------ Provided data ------

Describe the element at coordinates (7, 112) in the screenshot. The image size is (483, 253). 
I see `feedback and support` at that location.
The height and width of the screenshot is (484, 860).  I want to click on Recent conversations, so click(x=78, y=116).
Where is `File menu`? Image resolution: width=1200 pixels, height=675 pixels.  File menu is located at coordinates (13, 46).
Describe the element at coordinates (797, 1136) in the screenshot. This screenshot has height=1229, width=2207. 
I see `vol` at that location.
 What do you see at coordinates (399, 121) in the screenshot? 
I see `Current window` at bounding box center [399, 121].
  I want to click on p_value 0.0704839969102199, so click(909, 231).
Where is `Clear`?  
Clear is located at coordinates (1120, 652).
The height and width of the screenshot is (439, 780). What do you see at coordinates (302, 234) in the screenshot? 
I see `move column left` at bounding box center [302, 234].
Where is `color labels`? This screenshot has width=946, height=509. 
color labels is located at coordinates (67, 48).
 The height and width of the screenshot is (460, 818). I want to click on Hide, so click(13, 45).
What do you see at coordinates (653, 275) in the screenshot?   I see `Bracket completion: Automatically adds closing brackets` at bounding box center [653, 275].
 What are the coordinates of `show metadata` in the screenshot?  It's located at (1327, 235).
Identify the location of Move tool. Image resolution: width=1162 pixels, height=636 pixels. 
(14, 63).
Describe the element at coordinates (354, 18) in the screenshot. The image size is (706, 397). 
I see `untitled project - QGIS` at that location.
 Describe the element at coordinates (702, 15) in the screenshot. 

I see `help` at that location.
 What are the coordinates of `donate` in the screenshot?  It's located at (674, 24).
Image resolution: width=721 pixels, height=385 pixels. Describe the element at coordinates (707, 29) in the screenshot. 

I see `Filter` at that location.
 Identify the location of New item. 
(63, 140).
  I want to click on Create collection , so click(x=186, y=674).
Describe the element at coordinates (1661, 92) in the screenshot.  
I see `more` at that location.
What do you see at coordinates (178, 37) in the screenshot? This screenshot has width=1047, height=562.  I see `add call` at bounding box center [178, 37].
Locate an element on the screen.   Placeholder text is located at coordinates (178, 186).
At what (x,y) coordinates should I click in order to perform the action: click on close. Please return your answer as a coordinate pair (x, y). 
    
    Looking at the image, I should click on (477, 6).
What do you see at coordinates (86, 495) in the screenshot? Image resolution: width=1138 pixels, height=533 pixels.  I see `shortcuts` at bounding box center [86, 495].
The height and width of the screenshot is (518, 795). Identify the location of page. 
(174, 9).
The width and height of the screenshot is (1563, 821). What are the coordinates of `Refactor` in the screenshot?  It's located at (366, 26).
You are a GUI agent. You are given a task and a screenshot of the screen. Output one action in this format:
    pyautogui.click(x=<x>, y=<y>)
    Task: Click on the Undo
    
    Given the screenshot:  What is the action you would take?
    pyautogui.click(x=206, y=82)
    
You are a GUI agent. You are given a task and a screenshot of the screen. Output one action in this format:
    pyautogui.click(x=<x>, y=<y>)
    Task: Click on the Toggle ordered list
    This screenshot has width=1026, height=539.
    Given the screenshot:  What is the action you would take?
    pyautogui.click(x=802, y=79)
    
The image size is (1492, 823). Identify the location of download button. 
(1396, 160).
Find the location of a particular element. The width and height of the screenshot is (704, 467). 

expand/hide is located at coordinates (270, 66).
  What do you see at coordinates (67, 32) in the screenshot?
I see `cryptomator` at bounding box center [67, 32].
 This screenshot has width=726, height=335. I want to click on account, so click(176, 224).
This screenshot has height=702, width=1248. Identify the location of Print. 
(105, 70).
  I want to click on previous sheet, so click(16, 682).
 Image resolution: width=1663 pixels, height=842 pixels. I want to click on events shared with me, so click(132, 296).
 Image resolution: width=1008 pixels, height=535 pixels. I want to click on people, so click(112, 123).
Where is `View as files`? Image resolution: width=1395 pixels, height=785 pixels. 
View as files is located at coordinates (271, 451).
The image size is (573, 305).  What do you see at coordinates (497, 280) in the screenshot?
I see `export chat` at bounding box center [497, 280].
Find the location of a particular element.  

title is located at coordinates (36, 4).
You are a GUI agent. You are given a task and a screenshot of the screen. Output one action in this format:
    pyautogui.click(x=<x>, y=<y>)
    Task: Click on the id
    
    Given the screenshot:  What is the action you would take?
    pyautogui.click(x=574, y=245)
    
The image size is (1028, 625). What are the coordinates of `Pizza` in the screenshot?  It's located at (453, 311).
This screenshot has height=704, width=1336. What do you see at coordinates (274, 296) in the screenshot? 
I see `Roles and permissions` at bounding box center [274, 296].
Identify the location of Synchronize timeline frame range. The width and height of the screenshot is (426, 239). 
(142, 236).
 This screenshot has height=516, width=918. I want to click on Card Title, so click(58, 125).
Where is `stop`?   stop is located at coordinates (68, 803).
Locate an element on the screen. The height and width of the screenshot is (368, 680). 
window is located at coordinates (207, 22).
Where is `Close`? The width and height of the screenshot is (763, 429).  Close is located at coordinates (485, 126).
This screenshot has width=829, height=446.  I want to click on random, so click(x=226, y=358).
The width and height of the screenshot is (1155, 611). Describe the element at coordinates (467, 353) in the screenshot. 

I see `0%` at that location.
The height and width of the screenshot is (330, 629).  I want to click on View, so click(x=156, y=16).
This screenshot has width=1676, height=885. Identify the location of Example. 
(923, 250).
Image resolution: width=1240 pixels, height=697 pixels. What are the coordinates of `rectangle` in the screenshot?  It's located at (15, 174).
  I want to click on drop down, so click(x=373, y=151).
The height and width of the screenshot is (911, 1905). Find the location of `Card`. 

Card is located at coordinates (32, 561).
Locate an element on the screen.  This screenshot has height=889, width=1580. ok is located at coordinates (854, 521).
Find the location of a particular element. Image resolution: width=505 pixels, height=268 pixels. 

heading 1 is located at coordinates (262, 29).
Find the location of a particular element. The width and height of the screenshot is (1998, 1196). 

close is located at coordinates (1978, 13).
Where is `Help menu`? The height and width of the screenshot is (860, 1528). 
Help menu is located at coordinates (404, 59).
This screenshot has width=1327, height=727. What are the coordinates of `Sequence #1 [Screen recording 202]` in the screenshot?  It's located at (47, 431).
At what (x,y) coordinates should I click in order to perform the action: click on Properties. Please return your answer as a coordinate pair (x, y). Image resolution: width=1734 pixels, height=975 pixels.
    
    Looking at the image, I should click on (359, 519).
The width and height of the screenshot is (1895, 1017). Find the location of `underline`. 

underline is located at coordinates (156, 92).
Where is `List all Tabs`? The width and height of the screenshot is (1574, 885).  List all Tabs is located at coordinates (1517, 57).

------

» **Exercise goal**:
Reproduce every row above verbatim, preserving the original line breaks.

» **Finished exercise**:
Describe the element at coordinates (7, 112) in the screenshot. The image size is (483, 253). 
I see `feedback and support` at that location.
The height and width of the screenshot is (484, 860).  I want to click on Recent conversations, so click(x=78, y=116).
Where is `File menu`? Image resolution: width=1200 pixels, height=675 pixels.  File menu is located at coordinates (13, 46).
Describe the element at coordinates (797, 1136) in the screenshot. This screenshot has height=1229, width=2207. 
I see `vol` at that location.
 What do you see at coordinates (399, 121) in the screenshot? 
I see `Current window` at bounding box center [399, 121].
  I want to click on p_value 0.0704839969102199, so click(909, 231).
Where is `Clear`?  
Clear is located at coordinates (1120, 652).
The height and width of the screenshot is (439, 780). What do you see at coordinates (302, 234) in the screenshot? 
I see `move column left` at bounding box center [302, 234].
Where is `color labels`? This screenshot has width=946, height=509. 
color labels is located at coordinates (67, 48).
 The height and width of the screenshot is (460, 818). I want to click on Hide, so click(13, 45).
What do you see at coordinates (653, 275) in the screenshot?   I see `Bracket completion: Automatically adds closing brackets` at bounding box center [653, 275].
 What are the coordinates of `show metadata` in the screenshot?  It's located at (1327, 235).
Identify the location of Move tool. Image resolution: width=1162 pixels, height=636 pixels. 
(14, 63).
Describe the element at coordinates (354, 18) in the screenshot. The image size is (706, 397). 
I see `untitled project - QGIS` at that location.
 Describe the element at coordinates (702, 15) in the screenshot. 

I see `help` at that location.
 What are the coordinates of `donate` in the screenshot?  It's located at (674, 24).
Image resolution: width=721 pixels, height=385 pixels. Describe the element at coordinates (707, 29) in the screenshot. 

I see `Filter` at that location.
 Identify the location of New item. 
(63, 140).
  I want to click on Create collection , so click(x=186, y=674).
Describe the element at coordinates (1661, 92) in the screenshot.  
I see `more` at that location.
What do you see at coordinates (178, 37) in the screenshot? This screenshot has width=1047, height=562.  I see `add call` at bounding box center [178, 37].
Locate an element on the screen.   Placeholder text is located at coordinates (178, 186).
At what (x,y) coordinates should I click in order to perform the action: click on close. Please return your answer as a coordinate pair (x, y). 
    
    Looking at the image, I should click on (477, 6).
What do you see at coordinates (86, 495) in the screenshot? Image resolution: width=1138 pixels, height=533 pixels.  I see `shortcuts` at bounding box center [86, 495].
The height and width of the screenshot is (518, 795). Identify the location of page. 
(174, 9).
The width and height of the screenshot is (1563, 821). What are the coordinates of `Refactor` in the screenshot?  It's located at (366, 26).
You are a GUI agent. You are given a task and a screenshot of the screen. Output one action in this format:
    pyautogui.click(x=<x>, y=<y>)
    Task: Click on the Undo
    
    Given the screenshot:  What is the action you would take?
    pyautogui.click(x=206, y=82)
    
You are a GUI agent. You are given a task and a screenshot of the screen. Output one action in this format:
    pyautogui.click(x=<x>, y=<y>)
    Task: Click on the Toggle ordered list
    This screenshot has width=1026, height=539.
    Given the screenshot:  What is the action you would take?
    pyautogui.click(x=802, y=79)
    
The image size is (1492, 823). Identify the location of download button. 
(1396, 160).
Find the location of a particular element. The width and height of the screenshot is (704, 467). 

expand/hide is located at coordinates (270, 66).
  What do you see at coordinates (67, 32) in the screenshot?
I see `cryptomator` at bounding box center [67, 32].
 This screenshot has width=726, height=335. I want to click on account, so click(176, 224).
This screenshot has height=702, width=1248. Identify the location of Print. 
(105, 70).
  I want to click on previous sheet, so click(16, 682).
 Image resolution: width=1663 pixels, height=842 pixels. I want to click on events shared with me, so click(132, 296).
 Image resolution: width=1008 pixels, height=535 pixels. I want to click on people, so click(112, 123).
Where is `View as files`? Image resolution: width=1395 pixels, height=785 pixels. 
View as files is located at coordinates (271, 451).
The image size is (573, 305).  What do you see at coordinates (497, 280) in the screenshot?
I see `export chat` at bounding box center [497, 280].
Find the location of a particular element.  

title is located at coordinates (36, 4).
You are a GUI agent. You are given a task and a screenshot of the screen. Output one action in this format:
    pyautogui.click(x=<x>, y=<y>)
    Task: Click on the id
    
    Given the screenshot:  What is the action you would take?
    pyautogui.click(x=574, y=245)
    
The image size is (1028, 625). What are the coordinates of `Pizza` in the screenshot?  It's located at (453, 311).
This screenshot has height=704, width=1336. What do you see at coordinates (274, 296) in the screenshot? 
I see `Roles and permissions` at bounding box center [274, 296].
Identify the location of Synchronize timeline frame range. The width and height of the screenshot is (426, 239). 
(142, 236).
 This screenshot has height=516, width=918. I want to click on Card Title, so click(58, 125).
Where is `stop`?   stop is located at coordinates (68, 803).
Locate an element on the screen. The height and width of the screenshot is (368, 680). 
window is located at coordinates (207, 22).
Where is `Close`? The width and height of the screenshot is (763, 429).  Close is located at coordinates (485, 126).
This screenshot has width=829, height=446.  I want to click on random, so click(x=226, y=358).
The width and height of the screenshot is (1155, 611). Describe the element at coordinates (467, 353) in the screenshot. 

I see `0%` at that location.
The height and width of the screenshot is (330, 629).  I want to click on View, so click(x=156, y=16).
This screenshot has width=1676, height=885. Identify the location of Example. 
(923, 250).
Image resolution: width=1240 pixels, height=697 pixels. What are the coordinates of `rectangle` in the screenshot?  It's located at (15, 174).
  I want to click on drop down, so click(x=373, y=151).
The height and width of the screenshot is (911, 1905). Find the location of `Card`. 

Card is located at coordinates (32, 561).
Locate an element on the screen.  This screenshot has height=889, width=1580. ok is located at coordinates (854, 521).
Find the location of a particular element. Image resolution: width=505 pixels, height=268 pixels. 

heading 1 is located at coordinates (262, 29).
Find the location of a particular element. The width and height of the screenshot is (1998, 1196). 

close is located at coordinates (1978, 13).
Where is `Help menu`? The height and width of the screenshot is (860, 1528). 
Help menu is located at coordinates (404, 59).
This screenshot has width=1327, height=727. What are the coordinates of `Sequence #1 [Screen recording 202]` in the screenshot?  It's located at (47, 431).
At what (x,y) coordinates should I click in order to perform the action: click on Properties. Please return your answer as a coordinate pair (x, y). Image resolution: width=1734 pixels, height=975 pixels.
    
    Looking at the image, I should click on (359, 519).
The width and height of the screenshot is (1895, 1017). Find the location of `underline`. 

underline is located at coordinates (156, 92).
Where is `List all Tabs`? The width and height of the screenshot is (1574, 885).  List all Tabs is located at coordinates (1517, 57).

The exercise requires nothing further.